For an industry to have to defend its interests by extolling capitalism seems retrograde. Has the economic system, imperfections and all, not proven to be superior to all others? Has history not validated the companion imperatives of individual freedom and governmental restraint? Against the background of communism’s failures in the Former Soviet Union, disintegrating Venezuela, and decrepit Cuba, praising economic essentials such as free markets and private property in 2019 shouldn’t be necessary.
Yet the oil and gas industry must make uncompromising support of capitalism the centerpiece of political strategy.
Socialism’s support
Support for socialism, communism’s precursor, is spreading like the flu among US liberals, who now call themselves, with no evident sense of irony, “progressives.” From announced presidential aspirants of the Democratic Party, promises flourish for free health care, free college education, guaranteed employment, and more, all funded by government. Fulfillment of those promises would require greatly accelerating the diversion of wealth away from the economy’s most-profitable activities. The aggressive redistributionism would compromise growth but not, by itself, represent socialism, in which the government controls means of production. With their Green New Deal, US liberals seek to cross that dangerous threshold.
Fusing mitigation of climate change with utopian social and economic goals, the Green New Deal would nationalize the energy industry. It calls for a prompt end to the use of fossil fuels and a requirement that all energy used in the US come from renewable sources. This could not happen unless the government took control of the energy business. This would be socialism.
The oil and gas business should take no comfort in the Green New Deal’s political and physical unfeasibility. Ideas have consequences, and the authoritarian ideas behind the Green New Deal have full-throated support from most Democratic presidential hopefuls and an appalling number of lawmakers. Socialism, discredited by history and current affairs, has returned as a political force. The oil and gas industry must take it seriously. Socialists and climate zealots have joined forces, and they want nothing less than to eradicate oil and gas. They’ll fail. But they’ll stymie a lot of pipelines in the process.
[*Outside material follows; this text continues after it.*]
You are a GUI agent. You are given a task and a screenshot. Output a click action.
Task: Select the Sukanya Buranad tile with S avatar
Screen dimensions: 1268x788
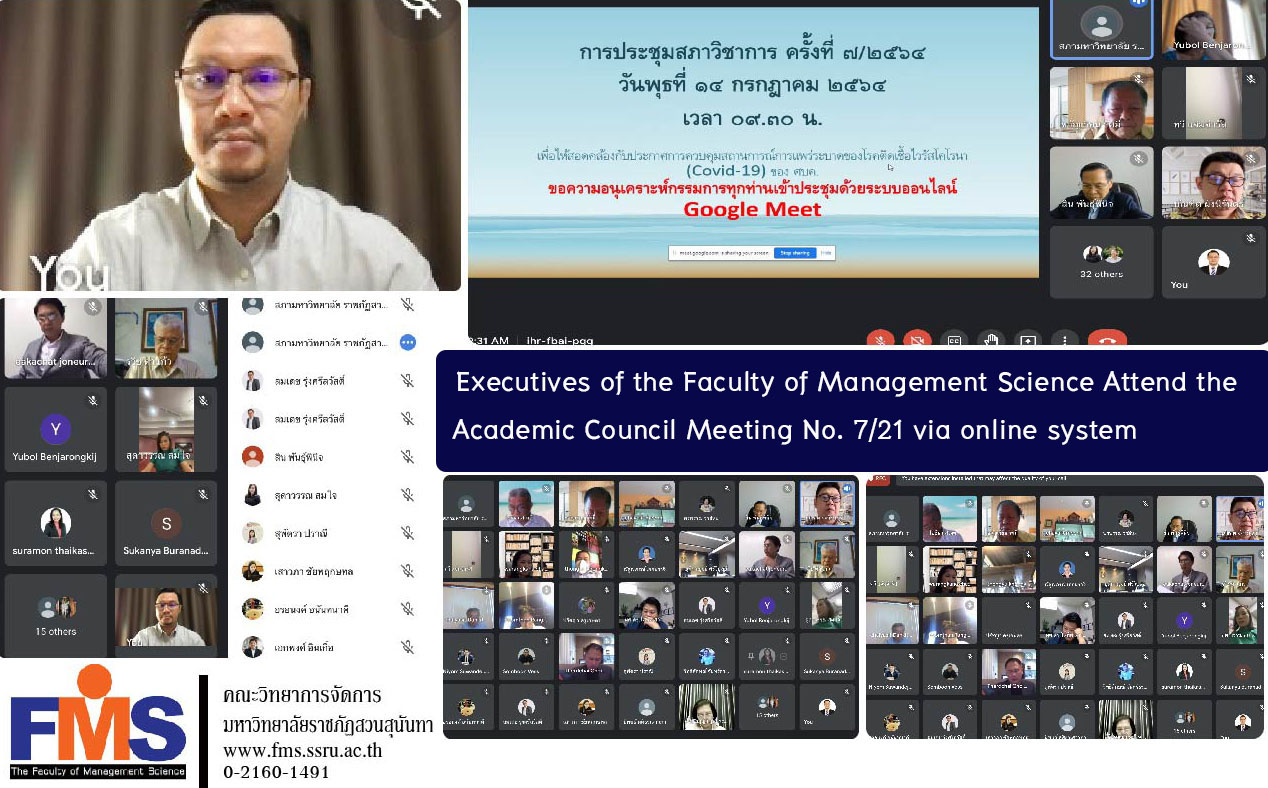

President Donald Trump senses political opportunity in socialism’s resurgence. In recent speeches, he has evoked cheers from supporters with declarations that the US never will be socialist. But an election approaches, the outcome of which is far from certain.
Results of last year’s midterm elections suggest Democrats will retain control of the House. In the Senate, Republicans now hold a six-seat advantage but must defend 10 more seats than Democrats in 2020. And Trump himself, far from universally popular in his own party, might lose. In 2 years, therefore, a political party swerving toward socialism might control the US government.
Trump’s antisocialist sloganeering, moreover, teeters atop an inconsistent record. While his rollback of Obama-era overregulation has been welcome and good for the economy, his administration’s proposed favors for fuel ethanol, coal, and nuclear energy make clear that his priority is politics, not market freedom. And his declaration of an emergency to fund more border-wall construction than Congress approved is ominous. It undermines constitutional tenets oriented to the liberty essential to capitalism. And it sets a horrible precedent. Oil industry professionals unworried by this should imagine working for a Bernie Sanders or Elizabeth Warren appointee in an oil company nationalized by way of a presidential declaration that climate change represented a national emergency.
The high road
The oil and gas business need not take political sides. Partisanship seldom serves it well.
The industry needs instead to uphold transcendent principles under which its owners, employees, and customers fare best, such as economic liberty, market freedom, and limited government, and the embodiment of these principles in capitalism. Apparently, Americans need a reminder of their system’s virtues. Providing it offers the oil and gas business a high road to follow through a political season in which most roads seem destined to show much less elevation.